__WHAT TO WORK ON__
Scan the records below for the line containing "Given: Click the green MEGA-SENA heading" and the line containing "You are a computer-use agent. 588x368 pixels.". Copy both, plus every line between, exactly.

Collected data
----------
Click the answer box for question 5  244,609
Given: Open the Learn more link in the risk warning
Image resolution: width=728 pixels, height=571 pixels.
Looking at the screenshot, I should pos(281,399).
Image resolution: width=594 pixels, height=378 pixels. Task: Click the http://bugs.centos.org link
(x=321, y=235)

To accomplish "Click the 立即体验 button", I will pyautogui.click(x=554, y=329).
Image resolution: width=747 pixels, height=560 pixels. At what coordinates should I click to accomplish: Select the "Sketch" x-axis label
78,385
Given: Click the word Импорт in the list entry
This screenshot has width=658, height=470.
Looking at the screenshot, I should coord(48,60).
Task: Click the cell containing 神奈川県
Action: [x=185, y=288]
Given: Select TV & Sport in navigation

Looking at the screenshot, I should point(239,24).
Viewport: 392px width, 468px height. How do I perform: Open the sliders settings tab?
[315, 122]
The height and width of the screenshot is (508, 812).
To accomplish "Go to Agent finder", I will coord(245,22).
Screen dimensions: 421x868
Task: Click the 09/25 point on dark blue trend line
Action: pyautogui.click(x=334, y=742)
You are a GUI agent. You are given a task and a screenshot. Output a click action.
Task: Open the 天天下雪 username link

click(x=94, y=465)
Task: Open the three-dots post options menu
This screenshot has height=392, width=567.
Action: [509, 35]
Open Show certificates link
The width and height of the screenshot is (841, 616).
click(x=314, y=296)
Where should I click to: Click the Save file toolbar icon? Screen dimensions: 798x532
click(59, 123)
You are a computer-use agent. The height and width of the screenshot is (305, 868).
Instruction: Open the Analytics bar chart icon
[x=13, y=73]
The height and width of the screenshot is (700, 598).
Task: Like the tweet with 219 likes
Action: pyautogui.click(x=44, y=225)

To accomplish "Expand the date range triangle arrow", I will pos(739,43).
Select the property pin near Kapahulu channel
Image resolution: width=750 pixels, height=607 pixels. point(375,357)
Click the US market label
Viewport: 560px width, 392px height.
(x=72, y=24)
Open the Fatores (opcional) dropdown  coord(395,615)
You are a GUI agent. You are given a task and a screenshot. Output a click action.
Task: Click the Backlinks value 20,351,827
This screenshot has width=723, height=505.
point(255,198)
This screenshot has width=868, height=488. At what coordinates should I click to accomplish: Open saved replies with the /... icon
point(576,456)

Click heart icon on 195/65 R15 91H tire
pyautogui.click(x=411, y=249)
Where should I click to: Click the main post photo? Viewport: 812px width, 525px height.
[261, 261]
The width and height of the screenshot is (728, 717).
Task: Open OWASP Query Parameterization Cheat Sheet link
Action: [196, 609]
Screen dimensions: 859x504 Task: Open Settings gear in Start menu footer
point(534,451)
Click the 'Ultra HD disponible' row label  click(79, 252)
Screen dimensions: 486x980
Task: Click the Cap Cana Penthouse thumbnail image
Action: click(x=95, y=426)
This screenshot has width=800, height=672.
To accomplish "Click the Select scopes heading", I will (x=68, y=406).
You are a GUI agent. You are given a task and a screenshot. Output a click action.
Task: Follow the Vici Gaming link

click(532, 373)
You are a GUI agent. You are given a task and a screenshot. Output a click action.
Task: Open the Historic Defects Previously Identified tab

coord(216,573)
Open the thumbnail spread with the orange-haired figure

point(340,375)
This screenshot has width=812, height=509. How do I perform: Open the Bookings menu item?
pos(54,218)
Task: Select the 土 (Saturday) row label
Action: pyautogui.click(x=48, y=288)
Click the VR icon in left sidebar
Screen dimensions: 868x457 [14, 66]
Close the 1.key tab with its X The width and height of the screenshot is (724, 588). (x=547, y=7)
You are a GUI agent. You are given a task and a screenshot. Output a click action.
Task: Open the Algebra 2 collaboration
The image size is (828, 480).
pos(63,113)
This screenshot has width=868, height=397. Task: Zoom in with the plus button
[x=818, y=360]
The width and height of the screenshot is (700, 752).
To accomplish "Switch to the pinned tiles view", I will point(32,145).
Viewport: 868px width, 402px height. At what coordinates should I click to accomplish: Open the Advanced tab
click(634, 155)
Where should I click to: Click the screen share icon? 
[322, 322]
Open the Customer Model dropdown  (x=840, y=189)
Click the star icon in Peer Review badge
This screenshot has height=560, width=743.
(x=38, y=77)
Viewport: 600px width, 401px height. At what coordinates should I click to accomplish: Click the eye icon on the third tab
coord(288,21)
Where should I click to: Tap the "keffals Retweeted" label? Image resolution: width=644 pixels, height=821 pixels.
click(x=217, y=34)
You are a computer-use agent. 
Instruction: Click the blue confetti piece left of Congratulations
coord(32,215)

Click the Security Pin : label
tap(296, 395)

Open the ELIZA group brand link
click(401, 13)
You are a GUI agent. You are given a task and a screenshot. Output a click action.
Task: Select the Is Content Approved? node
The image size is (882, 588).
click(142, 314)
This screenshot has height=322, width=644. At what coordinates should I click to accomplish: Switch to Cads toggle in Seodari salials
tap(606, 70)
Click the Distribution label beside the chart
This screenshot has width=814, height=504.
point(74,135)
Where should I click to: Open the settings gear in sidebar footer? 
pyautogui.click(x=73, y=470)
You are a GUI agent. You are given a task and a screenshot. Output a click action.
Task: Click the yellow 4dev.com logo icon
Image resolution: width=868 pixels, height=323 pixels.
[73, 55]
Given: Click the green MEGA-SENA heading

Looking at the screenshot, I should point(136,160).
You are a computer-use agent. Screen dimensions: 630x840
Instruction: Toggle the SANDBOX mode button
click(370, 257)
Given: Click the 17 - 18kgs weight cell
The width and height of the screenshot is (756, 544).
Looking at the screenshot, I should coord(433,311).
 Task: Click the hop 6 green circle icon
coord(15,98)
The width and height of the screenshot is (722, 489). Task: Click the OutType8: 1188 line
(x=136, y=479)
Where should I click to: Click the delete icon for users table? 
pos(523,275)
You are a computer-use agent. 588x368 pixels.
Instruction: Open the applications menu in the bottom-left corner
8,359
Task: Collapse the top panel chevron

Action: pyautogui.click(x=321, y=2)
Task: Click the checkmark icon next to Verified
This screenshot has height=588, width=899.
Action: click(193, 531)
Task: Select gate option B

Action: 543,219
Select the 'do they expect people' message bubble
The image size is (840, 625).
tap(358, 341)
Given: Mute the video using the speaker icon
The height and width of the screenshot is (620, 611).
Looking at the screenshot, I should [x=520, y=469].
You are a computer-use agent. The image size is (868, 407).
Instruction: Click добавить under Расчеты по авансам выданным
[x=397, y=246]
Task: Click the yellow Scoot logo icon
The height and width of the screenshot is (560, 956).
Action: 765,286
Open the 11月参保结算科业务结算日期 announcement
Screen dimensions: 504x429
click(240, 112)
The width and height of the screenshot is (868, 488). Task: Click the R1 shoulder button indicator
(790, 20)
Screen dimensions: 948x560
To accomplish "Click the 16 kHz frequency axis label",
----------
__THE COMPLETED TASK__
Given: Click the green MEGA-SENA heading

Looking at the screenshot, I should point(136,160).
You are a computer-use agent. Screen dimensions: 630x840
Instruction: Toggle the SANDBOX mode button
click(370, 257)
Given: Click the 17 - 18kgs weight cell
The width and height of the screenshot is (756, 544).
Looking at the screenshot, I should coord(433,311).
 Task: Click the hop 6 green circle icon
coord(15,98)
The width and height of the screenshot is (722, 489). Task: Click the OutType8: 1188 line
(x=136, y=479)
Where should I click to: Click the delete icon for users table? 
pos(523,275)
You are a computer-use agent. 588x368 pixels.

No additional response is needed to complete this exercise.